- Exercise instructions -
Set out the lines of the data as a numbered list, from the first line up to and including the line with "Action: point(300,420)". Leave out blank lines.

— Start —

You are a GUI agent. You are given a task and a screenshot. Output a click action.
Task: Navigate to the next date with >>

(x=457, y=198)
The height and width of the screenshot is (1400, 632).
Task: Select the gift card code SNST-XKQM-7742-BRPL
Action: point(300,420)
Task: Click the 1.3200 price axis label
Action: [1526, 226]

— End —

- Full output -
1. You are a GUI agent. You are given a task and a screenshot. Output a click action.
2. Task: Navigate to the next date with >>
3. (x=457, y=198)
4. The height and width of the screenshot is (1400, 632).
5. Task: Select the gift card code SNST-XKQM-7742-BRPL
6. Action: point(300,420)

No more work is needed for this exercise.